Siempre tengo un pretexto para no escribir. A veces es mi falsa ausencia de tiempo libre que me encanta aparentar, las ideas muertas, el insuficiente insomnio, el aterrador derroche de emociones adolescentes y bobaliconas que es difícil evadir y que tarde o temprano me ahogan en una vergüenza lamentable justo cuando ya es tarde para no sentir vergüenza. Siempre tengo la oportunidad de evadir, siempre puedo dejar los intentos por retomar el lapicero porque siempre tengo algo que me ocupa, o soy víctima de una especie de -claramente exagerado- coma intelectual; siempre puedo estar a punto de escribir y justo cuando voy a intentarlo, la peor mutación del virus de la gripe, la más fuerte, me toma presa y me tumba en mi cama, o me rompen el corazón, o se lo rompo a alguien; y lo olvido todo, pierdo las ganas, por qué escribir de lo que sea si tengo un pretexto. Siempre tengo un pretexto.

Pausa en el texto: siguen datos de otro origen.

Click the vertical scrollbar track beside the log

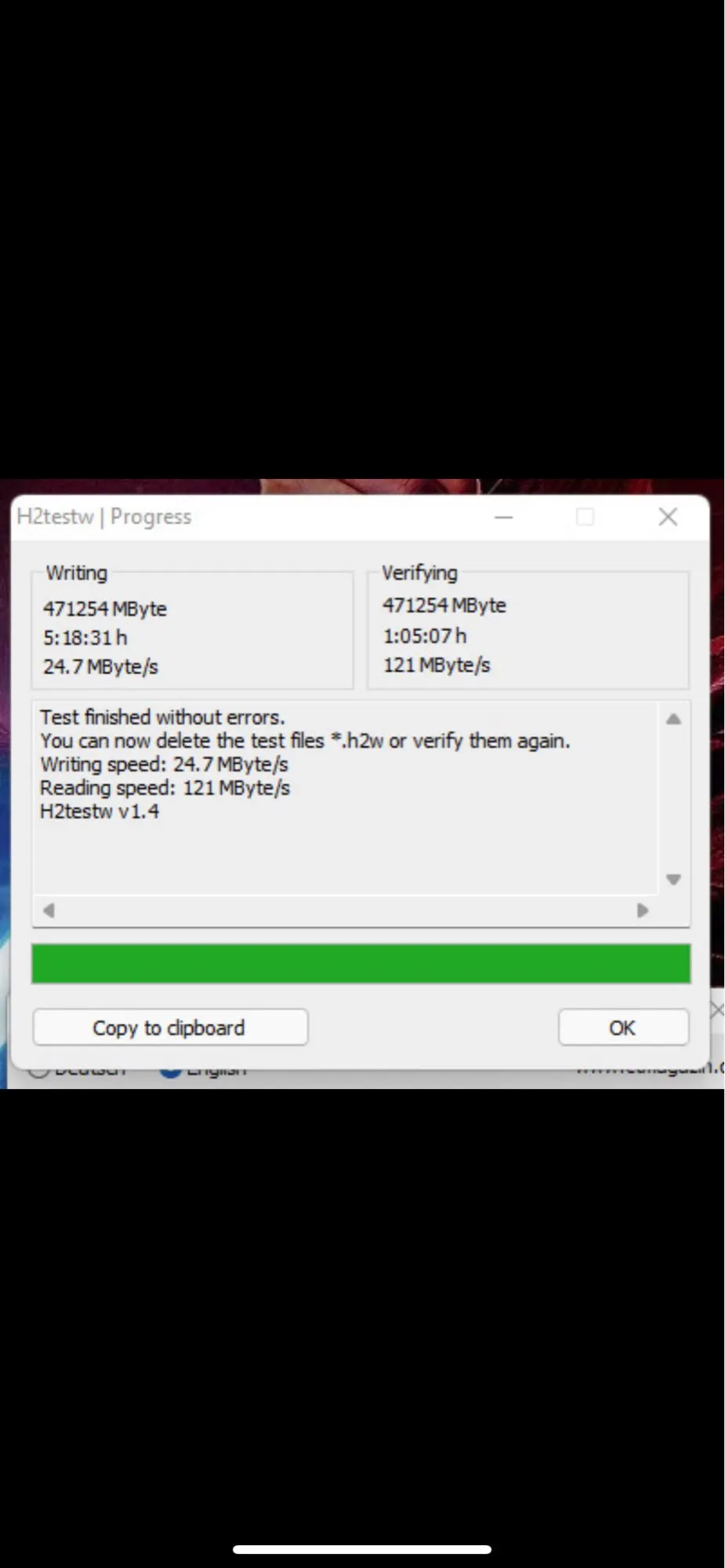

Ahora que lo pienso tengo pretextos para todo, siempre lo logro, debe ser algo así como un súperpoder. El súperpoder de la evasión, del no compromiso con nada, con nadie, de nada. La parte más triste ha de ser la de mi pretexto favorito, el "es que ni lo hago bien", el horrible producto del si vas a hacer algo, hazlo bien, fiel enemigo del intento y que, encima, entraña una tenebrosa amenaza, por si quedaban en los cobardes algunas migajas de arrebato.
No escribo porque no siempre me atrevo, es la verdad, no hay falta de ideas ni de tiempo. Hoy se me acabaron los pretextos, tuve tiempo libre y una pizca de valor, y aquí estoy, hablándoles de lo de siempre. Y "lo de siempre" tal vez se vuelva mi nuevo pretexto.